Foto: Thomas Buchwalder
Marc Walder

Die Corona-Fälle steigen und steigen. Tag für Tag. Überall. Wir waren zu wenig diszipliniert über den Sommer. Zu viele dachten, wir seien durch.

Israel, ein Beispiel, war ein globales Vorbild. Kaum Infektionen im Frühling. Dann machte Israel zehn Wochen Party – und muss nun in 30 Städten wieder in den Lockdown. Die wirtschaftlichen und gesellschaftlichen Konsequenzen der israelischen Sommerparty? Dramatisch.

Was ist Aufgabe der Politik in dieser historischen Krise? Alles tun, damit es nicht nochmals zu einem Lockdown kommt.

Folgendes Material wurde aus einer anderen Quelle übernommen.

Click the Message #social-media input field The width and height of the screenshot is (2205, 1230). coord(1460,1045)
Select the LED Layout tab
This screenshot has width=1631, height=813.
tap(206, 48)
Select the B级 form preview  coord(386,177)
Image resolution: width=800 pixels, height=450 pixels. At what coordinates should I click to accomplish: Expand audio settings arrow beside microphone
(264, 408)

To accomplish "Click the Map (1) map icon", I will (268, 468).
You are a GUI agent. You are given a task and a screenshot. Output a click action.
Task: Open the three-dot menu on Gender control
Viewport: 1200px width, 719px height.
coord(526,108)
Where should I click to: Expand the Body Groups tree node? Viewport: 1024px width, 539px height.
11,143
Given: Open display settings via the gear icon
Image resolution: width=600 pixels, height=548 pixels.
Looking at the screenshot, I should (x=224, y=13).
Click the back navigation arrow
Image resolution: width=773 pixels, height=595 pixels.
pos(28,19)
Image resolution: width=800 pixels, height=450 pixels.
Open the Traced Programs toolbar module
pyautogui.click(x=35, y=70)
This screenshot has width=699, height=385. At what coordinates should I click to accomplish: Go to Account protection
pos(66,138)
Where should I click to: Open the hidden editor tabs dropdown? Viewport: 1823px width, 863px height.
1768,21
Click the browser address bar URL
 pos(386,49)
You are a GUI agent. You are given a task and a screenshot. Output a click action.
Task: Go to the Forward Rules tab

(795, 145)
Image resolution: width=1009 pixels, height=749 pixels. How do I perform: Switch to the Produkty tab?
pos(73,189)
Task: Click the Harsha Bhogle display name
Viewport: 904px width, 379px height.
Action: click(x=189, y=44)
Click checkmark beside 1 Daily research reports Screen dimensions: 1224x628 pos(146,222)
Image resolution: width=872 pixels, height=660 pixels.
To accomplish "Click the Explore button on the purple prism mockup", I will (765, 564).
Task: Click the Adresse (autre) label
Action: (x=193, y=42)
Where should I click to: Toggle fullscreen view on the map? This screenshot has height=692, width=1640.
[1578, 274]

Was erneut heissen würde: Schulen zu, Läden zu, Restaurants zu, Büros zu, Grenzen zu. Alles zu. Was heissen würde: noch grössere wirtschaftliche und gesellschaftliche Schäden, die uns noch mehr Jahre – teilweise existenziell – beschäftigen werden.

Die Politik muss alles unternehmen, diesen Schaden möglichst begrenzt zu halten. Die Politik hat dafür zu sorgen, dass die Schwachen und Gefährdeten geschützt werden. Dass medizinische Infrastruktur nicht überfordert wird.

Und was macht die Schweiz? Sie öffnet die Fussball- und Eishockeystadien für die Fans. Natürlich nicht nur Fussball und Eishockey – grosse Veranstaltungen generell.

Damit riskiert der Bundesrat ein exponentielles Wachstum der Infektionsrate. Denn die Geschichte ist einfach: je mehr Interaktionen zwischen Menschen, desto mehr Infektionen. Zumal in geschlossenen Räumen, in Eishockeystadien, wo gesungen und gerufen wird.

Der Bundesrat geht damit das Risiko eines erneuten, gigantischen Schadens für uns alle ein. Wir dürfen ruhig festhalten: Dies ist eine Risikostrategie. Einzigartig in Europa.

Die Gefahr, konkret: Läden wieder zu, Schulen wieder zu, Büros wieder zu, Grenzen wieder zu. Alles wieder zu. Und die Spitäler voll. Und das alles wegen Fussball und Eishockey, um beim Bild zu bleiben.

Hier könnten diese Gedanken zu Ende sein. Doch viele von uns anerkennen den gesellschaftlichen Wert von Fussball und Eishockey, von Sport und Kultur generell. Durchaus zu Recht.

Die Klubs wollten öffnen, für sie geht es ums Überleben. Die Kantone wiederum wollten die politische Macht zurück. Beide haben ihr Ziel erreicht. Doch ein «Es läuft okay, wir haben es im Griff» wird nicht reichen. Hinten und vorne nicht.

Die Fussball- und Eishockeyklubs sind nun gefordert wie nie zuvor. Alle anderen Veranstalter selbstredend auch. Die Kantone sowieso. Und jeder Einzelne, der an versammlungsintensive Veranstaltungen geht, erst recht.

Die Infektionsketten müssen verfolgt werden. Die Infizierten müssen isoliert werden. Schnell, präzise, konsequent. Wie soll das bei diesen Massen gehen? Ich habe kein gutes Gefühl.